> Arbeitsaufträge
A – Wie breit ist die Weiße Elster laut dem Auszug über den Fundplatz am »Rosinenberg« an der Stelle südlich des Fundplatzes?
B – Gib aus dem Auszug über den Fundplatz am »Rosinenberg« den Abschnitt wortgetreu wieder, beginnend bei „Ahrensburger Jäger an“ und endend bei „in der Region.“.
C – Wie kam Wolfgang Bernhardt laut dem Auszug über den Fundplatz am »Rosinenberg« zu den rund 1400 Silexartefakten?

> Zitierte Textstelle
· · · · ·

Ahrensburger Jäger an der Weißen Elster
Juni 2019
Seit 1965 begeht der ehrenamtliche Bodendenkmalpfleger Wolfgang Bernhardt den »Rosinenberg« bei Oberthau und sammelte so rund 1400 Silexartefakte, welche auf einer Fläche von 400 Quadratmetern auf der Oberfläche verstreut lagen. Oberthau ist ein Ortsteil des Dorfes Ermlitz und gehört zur Gemeinde Schkopau im Saalekreis. Unweit der Grabungsstelle befindet sich die Autobahn A14, die im Schkeuditzer Kreuz auf die A9 trifft und dort einen wichtigen Verkehrsknotenpunkt bildet. Etwa 800 Meter südlich des Fundplatzes fließt die Weiße Elster, welche an dieser Stelle nicht breiter als 20 Meter ist. Die Landschaft ist geprägt von den Hügeln und Feuchtgebieten der Elsteraue, sowie von der intensiven Landwirtschaft in der Region.

· · · · ·

> Bereitgestellte Zeilen
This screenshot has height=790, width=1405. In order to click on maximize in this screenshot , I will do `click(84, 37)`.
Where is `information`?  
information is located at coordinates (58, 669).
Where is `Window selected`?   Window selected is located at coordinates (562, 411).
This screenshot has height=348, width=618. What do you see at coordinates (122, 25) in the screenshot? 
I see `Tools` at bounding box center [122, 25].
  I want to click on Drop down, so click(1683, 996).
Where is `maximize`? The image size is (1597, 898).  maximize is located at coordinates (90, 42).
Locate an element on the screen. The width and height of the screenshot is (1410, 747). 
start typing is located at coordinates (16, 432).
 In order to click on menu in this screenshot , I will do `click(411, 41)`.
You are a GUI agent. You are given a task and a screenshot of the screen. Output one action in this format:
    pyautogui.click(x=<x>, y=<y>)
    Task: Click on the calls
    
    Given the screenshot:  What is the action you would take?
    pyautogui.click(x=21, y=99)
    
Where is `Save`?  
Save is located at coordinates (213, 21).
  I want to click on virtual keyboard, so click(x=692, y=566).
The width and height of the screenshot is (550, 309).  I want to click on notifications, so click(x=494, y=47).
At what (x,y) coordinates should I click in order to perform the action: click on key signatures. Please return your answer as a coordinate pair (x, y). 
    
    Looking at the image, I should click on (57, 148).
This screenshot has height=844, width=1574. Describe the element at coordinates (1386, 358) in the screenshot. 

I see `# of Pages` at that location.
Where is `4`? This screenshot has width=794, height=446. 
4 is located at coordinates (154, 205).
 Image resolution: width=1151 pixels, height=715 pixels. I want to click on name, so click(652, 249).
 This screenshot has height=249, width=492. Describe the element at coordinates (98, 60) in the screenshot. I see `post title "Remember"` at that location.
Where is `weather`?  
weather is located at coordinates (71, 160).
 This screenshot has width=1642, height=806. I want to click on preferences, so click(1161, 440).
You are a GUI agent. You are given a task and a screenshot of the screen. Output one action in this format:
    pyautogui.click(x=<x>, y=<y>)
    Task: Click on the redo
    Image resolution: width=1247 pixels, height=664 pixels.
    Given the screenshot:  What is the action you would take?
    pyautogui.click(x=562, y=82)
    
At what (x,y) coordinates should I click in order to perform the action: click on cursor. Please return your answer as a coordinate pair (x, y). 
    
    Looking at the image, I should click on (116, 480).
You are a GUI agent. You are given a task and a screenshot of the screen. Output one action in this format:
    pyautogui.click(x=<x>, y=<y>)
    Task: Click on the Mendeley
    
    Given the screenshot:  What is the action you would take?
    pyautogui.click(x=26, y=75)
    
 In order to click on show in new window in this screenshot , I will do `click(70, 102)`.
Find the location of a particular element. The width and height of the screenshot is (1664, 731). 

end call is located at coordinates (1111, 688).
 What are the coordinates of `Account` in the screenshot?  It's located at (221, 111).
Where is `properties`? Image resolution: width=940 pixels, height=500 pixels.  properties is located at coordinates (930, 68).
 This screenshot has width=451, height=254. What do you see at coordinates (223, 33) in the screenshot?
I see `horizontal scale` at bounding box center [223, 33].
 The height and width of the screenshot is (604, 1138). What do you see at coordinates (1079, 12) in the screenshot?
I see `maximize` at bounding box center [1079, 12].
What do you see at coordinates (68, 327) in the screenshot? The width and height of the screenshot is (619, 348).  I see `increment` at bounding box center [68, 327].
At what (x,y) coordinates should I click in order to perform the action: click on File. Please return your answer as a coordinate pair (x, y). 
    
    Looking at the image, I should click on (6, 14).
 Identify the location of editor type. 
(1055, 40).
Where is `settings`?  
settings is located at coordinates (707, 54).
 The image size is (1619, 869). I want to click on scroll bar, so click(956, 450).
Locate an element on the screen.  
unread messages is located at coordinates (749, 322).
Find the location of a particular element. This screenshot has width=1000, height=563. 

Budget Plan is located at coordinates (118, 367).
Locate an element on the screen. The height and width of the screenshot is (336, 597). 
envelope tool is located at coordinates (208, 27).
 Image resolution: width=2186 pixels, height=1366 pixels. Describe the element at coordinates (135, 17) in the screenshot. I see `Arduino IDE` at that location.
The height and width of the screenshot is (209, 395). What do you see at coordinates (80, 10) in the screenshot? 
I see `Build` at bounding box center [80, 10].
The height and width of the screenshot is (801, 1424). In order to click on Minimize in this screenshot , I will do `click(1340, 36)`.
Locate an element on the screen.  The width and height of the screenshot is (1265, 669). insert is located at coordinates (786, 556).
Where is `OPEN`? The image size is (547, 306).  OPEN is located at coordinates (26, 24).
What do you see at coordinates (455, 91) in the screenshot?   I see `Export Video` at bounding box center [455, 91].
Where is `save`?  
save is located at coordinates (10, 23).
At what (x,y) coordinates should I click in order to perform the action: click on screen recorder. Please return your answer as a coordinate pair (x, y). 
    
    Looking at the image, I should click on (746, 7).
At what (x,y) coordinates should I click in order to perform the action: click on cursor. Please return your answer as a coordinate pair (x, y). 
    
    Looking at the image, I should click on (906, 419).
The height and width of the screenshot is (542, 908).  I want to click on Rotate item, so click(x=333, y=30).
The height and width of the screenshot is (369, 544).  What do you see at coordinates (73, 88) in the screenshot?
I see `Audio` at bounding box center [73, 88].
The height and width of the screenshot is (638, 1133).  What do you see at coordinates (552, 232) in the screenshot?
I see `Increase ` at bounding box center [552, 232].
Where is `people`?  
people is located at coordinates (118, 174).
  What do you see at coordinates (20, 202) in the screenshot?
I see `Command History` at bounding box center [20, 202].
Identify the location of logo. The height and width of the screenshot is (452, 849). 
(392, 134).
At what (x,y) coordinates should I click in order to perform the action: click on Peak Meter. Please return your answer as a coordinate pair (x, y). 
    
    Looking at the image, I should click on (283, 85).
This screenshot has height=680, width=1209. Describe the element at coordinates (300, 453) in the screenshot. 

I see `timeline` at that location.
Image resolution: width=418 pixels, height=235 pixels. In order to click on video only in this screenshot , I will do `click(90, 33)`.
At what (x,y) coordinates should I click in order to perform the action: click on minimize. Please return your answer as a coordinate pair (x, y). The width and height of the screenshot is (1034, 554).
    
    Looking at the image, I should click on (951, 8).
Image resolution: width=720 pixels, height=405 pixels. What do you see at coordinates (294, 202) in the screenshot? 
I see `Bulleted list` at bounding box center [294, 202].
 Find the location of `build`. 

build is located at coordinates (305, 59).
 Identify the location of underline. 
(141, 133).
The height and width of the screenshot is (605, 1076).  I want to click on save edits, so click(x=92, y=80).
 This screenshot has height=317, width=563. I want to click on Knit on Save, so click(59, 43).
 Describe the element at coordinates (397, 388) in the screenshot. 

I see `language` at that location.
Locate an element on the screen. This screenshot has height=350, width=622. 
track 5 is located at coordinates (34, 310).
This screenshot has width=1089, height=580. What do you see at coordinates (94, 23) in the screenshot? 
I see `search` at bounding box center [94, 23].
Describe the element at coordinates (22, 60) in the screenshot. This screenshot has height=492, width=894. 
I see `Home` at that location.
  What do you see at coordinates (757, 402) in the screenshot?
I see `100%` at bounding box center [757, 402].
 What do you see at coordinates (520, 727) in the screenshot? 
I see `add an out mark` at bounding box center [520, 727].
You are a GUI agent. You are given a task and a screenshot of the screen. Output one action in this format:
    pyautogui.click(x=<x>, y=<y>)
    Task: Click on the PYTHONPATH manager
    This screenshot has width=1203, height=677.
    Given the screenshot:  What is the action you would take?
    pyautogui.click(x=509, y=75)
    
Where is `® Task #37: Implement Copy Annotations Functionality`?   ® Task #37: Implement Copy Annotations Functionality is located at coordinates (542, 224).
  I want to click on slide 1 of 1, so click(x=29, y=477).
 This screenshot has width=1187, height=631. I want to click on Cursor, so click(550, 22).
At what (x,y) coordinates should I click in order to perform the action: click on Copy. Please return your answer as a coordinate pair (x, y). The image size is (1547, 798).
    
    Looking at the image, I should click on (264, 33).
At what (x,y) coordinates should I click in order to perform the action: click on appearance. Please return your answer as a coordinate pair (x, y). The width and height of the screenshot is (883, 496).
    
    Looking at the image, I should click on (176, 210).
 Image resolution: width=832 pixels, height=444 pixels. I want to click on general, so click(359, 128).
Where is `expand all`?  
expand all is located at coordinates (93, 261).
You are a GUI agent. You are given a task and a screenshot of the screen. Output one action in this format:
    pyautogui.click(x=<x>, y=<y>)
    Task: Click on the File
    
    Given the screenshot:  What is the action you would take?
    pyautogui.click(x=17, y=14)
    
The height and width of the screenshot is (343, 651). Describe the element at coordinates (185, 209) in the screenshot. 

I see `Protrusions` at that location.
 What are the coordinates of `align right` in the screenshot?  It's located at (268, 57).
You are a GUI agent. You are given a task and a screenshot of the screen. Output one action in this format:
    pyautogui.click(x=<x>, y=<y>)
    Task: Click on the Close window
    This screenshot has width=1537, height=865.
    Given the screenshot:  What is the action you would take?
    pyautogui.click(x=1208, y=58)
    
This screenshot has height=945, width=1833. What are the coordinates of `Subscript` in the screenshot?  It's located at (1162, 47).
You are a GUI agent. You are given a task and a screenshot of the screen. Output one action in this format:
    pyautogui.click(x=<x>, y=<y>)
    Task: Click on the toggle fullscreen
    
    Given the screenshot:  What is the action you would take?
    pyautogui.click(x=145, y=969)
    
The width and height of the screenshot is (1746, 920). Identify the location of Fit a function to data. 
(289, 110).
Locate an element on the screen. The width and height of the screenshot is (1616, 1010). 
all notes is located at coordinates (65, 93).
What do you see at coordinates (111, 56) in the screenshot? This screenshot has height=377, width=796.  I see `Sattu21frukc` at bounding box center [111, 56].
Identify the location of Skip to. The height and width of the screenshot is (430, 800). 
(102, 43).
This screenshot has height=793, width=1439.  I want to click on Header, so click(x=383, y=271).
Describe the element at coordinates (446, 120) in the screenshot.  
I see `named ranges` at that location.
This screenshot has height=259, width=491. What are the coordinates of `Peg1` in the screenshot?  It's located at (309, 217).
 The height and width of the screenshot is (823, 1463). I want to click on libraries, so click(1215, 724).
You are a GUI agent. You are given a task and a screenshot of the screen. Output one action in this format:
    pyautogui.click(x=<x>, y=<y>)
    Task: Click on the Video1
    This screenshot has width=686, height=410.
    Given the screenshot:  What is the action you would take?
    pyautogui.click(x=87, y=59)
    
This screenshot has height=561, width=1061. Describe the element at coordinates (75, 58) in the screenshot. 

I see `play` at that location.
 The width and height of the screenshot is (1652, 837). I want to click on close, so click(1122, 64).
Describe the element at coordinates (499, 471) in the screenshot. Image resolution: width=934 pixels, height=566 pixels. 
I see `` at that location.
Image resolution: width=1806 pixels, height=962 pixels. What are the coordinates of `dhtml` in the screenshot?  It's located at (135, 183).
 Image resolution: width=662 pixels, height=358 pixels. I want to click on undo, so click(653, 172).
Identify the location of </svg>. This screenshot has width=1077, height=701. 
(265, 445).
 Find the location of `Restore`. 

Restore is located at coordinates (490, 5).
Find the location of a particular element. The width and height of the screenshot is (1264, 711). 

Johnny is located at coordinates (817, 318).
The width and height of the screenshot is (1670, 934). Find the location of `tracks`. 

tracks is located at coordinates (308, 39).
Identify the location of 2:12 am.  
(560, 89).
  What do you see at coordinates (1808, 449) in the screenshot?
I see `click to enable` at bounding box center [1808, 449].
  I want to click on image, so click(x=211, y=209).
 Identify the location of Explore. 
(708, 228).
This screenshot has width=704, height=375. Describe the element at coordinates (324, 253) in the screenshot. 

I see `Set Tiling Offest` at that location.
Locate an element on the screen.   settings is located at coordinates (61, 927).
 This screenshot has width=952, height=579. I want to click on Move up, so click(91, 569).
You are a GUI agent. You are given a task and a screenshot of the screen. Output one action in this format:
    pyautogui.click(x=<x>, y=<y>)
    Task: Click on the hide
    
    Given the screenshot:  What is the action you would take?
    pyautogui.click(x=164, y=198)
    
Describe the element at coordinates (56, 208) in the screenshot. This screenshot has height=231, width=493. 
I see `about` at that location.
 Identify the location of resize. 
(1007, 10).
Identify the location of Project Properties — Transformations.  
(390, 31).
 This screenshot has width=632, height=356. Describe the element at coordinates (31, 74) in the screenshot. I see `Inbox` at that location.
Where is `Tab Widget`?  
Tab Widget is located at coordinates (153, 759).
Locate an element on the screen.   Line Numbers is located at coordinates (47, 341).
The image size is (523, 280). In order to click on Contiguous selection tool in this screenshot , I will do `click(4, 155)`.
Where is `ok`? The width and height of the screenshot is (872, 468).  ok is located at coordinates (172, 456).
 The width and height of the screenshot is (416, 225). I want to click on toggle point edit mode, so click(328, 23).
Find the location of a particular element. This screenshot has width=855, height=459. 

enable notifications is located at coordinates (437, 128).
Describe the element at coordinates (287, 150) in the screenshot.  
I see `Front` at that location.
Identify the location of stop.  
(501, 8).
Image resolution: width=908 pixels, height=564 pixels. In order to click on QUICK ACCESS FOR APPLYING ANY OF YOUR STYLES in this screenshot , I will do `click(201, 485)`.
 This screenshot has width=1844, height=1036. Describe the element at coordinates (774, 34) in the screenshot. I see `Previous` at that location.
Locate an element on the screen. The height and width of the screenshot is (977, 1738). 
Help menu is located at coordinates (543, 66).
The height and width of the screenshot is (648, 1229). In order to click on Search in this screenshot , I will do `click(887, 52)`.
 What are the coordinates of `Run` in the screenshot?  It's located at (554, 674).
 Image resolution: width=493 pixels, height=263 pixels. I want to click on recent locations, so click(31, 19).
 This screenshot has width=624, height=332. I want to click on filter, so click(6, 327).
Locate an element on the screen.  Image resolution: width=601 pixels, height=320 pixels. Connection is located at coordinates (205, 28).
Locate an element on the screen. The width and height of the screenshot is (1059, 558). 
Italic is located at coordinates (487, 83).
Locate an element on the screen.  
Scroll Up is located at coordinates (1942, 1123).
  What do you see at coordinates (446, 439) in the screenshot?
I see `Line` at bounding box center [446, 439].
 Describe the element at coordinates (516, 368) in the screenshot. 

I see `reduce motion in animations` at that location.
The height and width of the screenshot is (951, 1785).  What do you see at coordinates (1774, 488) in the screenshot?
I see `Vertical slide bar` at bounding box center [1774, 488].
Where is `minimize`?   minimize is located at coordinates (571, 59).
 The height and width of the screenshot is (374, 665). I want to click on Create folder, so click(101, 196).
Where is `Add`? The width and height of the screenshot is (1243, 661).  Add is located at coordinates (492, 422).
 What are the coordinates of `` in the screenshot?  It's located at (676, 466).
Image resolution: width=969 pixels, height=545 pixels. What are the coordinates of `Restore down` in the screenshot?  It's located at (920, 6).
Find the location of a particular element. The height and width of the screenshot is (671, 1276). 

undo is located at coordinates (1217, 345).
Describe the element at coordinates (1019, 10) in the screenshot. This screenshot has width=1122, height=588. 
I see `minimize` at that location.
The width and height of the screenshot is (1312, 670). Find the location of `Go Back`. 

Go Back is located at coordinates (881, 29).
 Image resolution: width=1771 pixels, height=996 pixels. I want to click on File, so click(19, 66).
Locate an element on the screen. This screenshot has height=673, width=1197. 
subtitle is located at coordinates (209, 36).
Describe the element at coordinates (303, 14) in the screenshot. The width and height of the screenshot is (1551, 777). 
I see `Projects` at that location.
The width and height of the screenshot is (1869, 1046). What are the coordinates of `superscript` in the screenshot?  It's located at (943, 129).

· · · · ·

> Antworten
A – Sie ist dort nicht breiter als 20 Meter.

B –
Ahrensburger Jäger an der Weißen Elster
Juni 2019
Seit 1965 begeht der ehrenamtliche Bodendenkmalpfleger Wolfgang Bernhardt den »Rosinenberg« bei Oberthau und sammelte so rund 1400 Silexartefakte, welche auf einer Fläche von 400 Quadratmetern auf der Oberfläche verstreut lagen. Oberthau ist ein Ortsteil des Dorfes Ermlitz und gehört zur Gemeinde Schkopau im Saalekreis. Unweit der Grabungsstelle befindet sich die Autobahn A14, die im Schkeuditzer Kreuz auf die A9 trifft und dort einen wichtigen Verkehrsknotenpunkt bildet. Etwa 800 Meter südlich des Fundplatzes fließt die Weiße Elster, welche an dieser Stelle nicht breiter als 20 Meter ist. Die Landschaft ist geprägt von den Hügeln und Feuchtgebieten der Elsteraue, sowie von der intensiven Landwirtschaft in der Region.

C – Er begeht den »Rosinenberg« bei Oberthau seit 1965 und sammelte dabei die Silexartefakte ein. Sie lagen auf einer Fläche von 400 Quadratmetern verstreut an der Oberfläche.